Çalışma Soruları.
**1.** Seçilmiş metne göre başarının sırrı hangi noktada gizliydi?
**2.** Aşağıdaki ifadelerin seçilmiş metinle uyuşup uyuşmadığını belirtiniz. Her biri için evet ya da hayır deyip kararınızı dayandırdığınız sözleri metinden aynen aktarınız.
(a) Devrimcilik yalnızca programda ve eylemde bulunmalıydı.
(b) "Kaybedecek çok şeyi olanlar"ın bu dünyaya kafa tutamayacağını son 30 yılın pratiği kanıtlamıştır.
(c) Geçmiş tartışılırken yalnızca hatalar ve suçlar değerlendirilmelidir.

Kürdistan'da politikacı olmak, sözcüğün tam ve gerçek anlamında devrimci olmaktan geçiyordu. Devrimcilik, sadece programda, eylemde, örgüt ve taktikte değil, yaşamın her alanında, yaşam biçiminin kendisinde olmak durumundaydı. Düzene kafa tutuş, düzenden kopuş, devrimci bir yaşam tarzı, işte Kürdistan'da politikacı ve politik güç olmanın ilk koşulu budur! ‘70'li yıllarda PKK'nin politik güç haline gelmesinin temel sırrı buydu. Sözünde samimi olmak, dediğini yapmak ve yaşamak, işte başarının sırrı bu noktada gizliydi… Birileri okulunu, mesleğini, ailesini bırakıyor ve bu düzene kafa tutuyor, kafa tutuşunu yaşamıyla kanıtlıyor; diğerleri devlet memurluğundan, avukatlığından, okulundan ve ailesinden vazgeçmiyor, düzenin bu sayısız bağıyla birlikte siyaset yapıyor… Bunlardan hangisi inandırıcı oldu, hangisi binleri arkasında harekete geçirdi, hangisi tarihte iz bıraktı?

Evet, geçmişin olumsuzlukları, hataları ve suçları tartışılırken, başarıyı ve başarısızlığı koşullayan politik duruşları ve yaşam tarzlarını da değerlendirmek, bütünlüklü muhasebeler çıkarmak gerekir! Yoksa yüksek perdeden siyaset yapmanın hiçbir anlamı yok, olmadığı günlük olarak kanıtlanıyor...

Emekçiler, işçiler, yoksullar, “baldırı çıplaklar” ve onlar adına siyaset yapma iddiasında olanlar bu dünyaya ve düzene kafa tutarlar, bu kafa tutuşu bir yaşam biçimi olarak gerçekleştirmeye çalışırlar. Ama sırtıpek olanların, bu düzene binbir bağla bağlı olanların, başka bir ifadeyle “kaybedecek çok şeyi olanlar”ın salt Kürt oldukları için bu dünyaya kafa tutmaları, bu kafa tutuşu bir yaşam biçimi olarak gerçekleştirmeleri mümkün mü? Mümkün olmadığını son 30 yılın pratiği fazlasıyla kanıtlamıştır!

Toplanan Veriler.
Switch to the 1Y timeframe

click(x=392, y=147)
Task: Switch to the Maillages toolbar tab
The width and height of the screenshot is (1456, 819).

Soruların Çözümleri.
**1.** Sözünde samimi olmak, dediğini yapmak ve yaşamak.

**2.**
(a) Hayır: "sadece programda, eylemde, örgüt ve taktikte değil, yaşamın her alanında, yaşam biçiminin kendisinde olmak durumundaydı."
(b) Evet: "Mümkün olmadığını son 30 yılın pratiği fazlasıyla kanıtlamıştır!"
(c) Hayır: "başarıyı ve başarısızlığı koşullayan politik duruşları ve yaşam tarzlarını da değerlendirmek, bütünlüklü muhasebeler çıkarmak gerekir!"